*EXERCISE GOAL*.
Recast every line of the material below as a numbered list, leaving out the blank lines.

--- EXERCISE MATERIALS ---

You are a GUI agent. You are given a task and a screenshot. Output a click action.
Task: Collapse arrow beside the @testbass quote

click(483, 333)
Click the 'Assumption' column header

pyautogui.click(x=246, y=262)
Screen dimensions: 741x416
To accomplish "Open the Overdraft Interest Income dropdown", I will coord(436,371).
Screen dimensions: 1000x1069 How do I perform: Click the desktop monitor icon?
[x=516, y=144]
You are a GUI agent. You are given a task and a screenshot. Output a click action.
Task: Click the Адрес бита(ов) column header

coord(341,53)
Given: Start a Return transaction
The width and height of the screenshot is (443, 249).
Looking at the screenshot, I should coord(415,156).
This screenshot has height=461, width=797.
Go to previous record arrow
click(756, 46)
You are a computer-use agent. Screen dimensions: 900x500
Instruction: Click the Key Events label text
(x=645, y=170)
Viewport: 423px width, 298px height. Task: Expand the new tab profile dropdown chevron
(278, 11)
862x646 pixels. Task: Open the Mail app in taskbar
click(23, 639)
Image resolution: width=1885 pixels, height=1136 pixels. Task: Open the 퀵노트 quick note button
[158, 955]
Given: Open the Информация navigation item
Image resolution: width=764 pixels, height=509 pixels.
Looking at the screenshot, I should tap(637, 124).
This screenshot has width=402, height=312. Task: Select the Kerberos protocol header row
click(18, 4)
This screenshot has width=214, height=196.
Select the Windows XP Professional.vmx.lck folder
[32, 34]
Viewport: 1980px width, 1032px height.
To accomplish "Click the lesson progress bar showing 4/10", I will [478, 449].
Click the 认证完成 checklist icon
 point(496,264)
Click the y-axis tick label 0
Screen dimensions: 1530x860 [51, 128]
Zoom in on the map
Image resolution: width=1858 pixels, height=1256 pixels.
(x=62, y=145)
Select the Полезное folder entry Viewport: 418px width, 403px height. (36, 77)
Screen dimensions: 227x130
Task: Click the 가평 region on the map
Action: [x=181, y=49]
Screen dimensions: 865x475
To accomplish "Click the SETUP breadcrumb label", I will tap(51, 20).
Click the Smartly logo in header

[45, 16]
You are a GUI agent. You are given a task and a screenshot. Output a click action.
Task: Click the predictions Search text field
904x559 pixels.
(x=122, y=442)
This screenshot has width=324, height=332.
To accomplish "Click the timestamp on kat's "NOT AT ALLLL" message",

---

*EXPECTED ANSWER*.
1. You are a GUI agent. You are given a task and a screenshot. Output a click action.
2. Task: Collapse arrow beside the @testbass quote
3. click(483, 333)
4. Click the 'Assumption' column header
5. pyautogui.click(x=246, y=262)
6. Screen dimensions: 741x416
7. To accomplish "Open the Overdraft Interest Income dropdown", I will coord(436,371).
8. Screen dimensions: 1000x1069 How do I perform: Click the desktop monitor icon?
9. [x=516, y=144]
10. You are a GUI agent. You are given a task and a screenshot. Output a click action.
11. Task: Click the Адрес бита(ов) column header
12. coord(341,53)
13. Given: Start a Return transaction
14. The width and height of the screenshot is (443, 249).
15. Looking at the screenshot, I should coord(415,156).
16. This screenshot has height=461, width=797.
17. Go to previous record arrow
18. click(756, 46)
19. You are a computer-use agent. Screen dimensions: 900x500
20. Instruction: Click the Key Events label text
21. (x=645, y=170)
22. Viewport: 423px width, 298px height. Task: Expand the new tab profile dropdown chevron
23. (278, 11)
24. 862x646 pixels. Task: Open the Mail app in taskbar
25. click(23, 639)
26. Image resolution: width=1885 pixels, height=1136 pixels. Task: Open the 퀵노트 quick note button
27. [158, 955]
28. Given: Open the Информация navigation item
29. Image resolution: width=764 pixels, height=509 pixels.
30. Looking at the screenshot, I should tap(637, 124).
31. This screenshot has width=402, height=312. Task: Select the Kerberos protocol header row
32. click(18, 4)
33. This screenshot has width=214, height=196.
34. Select the Windows XP Professional.vmx.lck folder
35. [32, 34]
36. Viewport: 1980px width, 1032px height.
37. To accomplish "Click the lesson progress bar showing 4/10", I will [478, 449].
38. Click the 认证完成 checklist icon
39.  point(496,264)
40. Click the y-axis tick label 0
41. Screen dimensions: 1530x860 [51, 128]
42. Zoom in on the map
43. Image resolution: width=1858 pixels, height=1256 pixels.
44. (x=62, y=145)
45. Select the Полезное folder entry Viewport: 418px width, 403px height. (36, 77)
46. Screen dimensions: 227x130
47. Task: Click the 가평 region on the map
48. Action: [x=181, y=49]
49. Screen dimensions: 865x475
50. To accomplish "Click the SETUP breadcrumb label", I will tap(51, 20).
51. Click the Smartly logo in header
52. [45, 16]
53. You are a GUI agent. You are given a task and a screenshot. Output a click action.
54. Task: Click the predictions Search text field
55. 904x559 pixels.
56. (x=122, y=442)
57. This screenshot has width=324, height=332.
58. To accomplish "Click the timestamp on kat's "NOT AT ALLLL" message",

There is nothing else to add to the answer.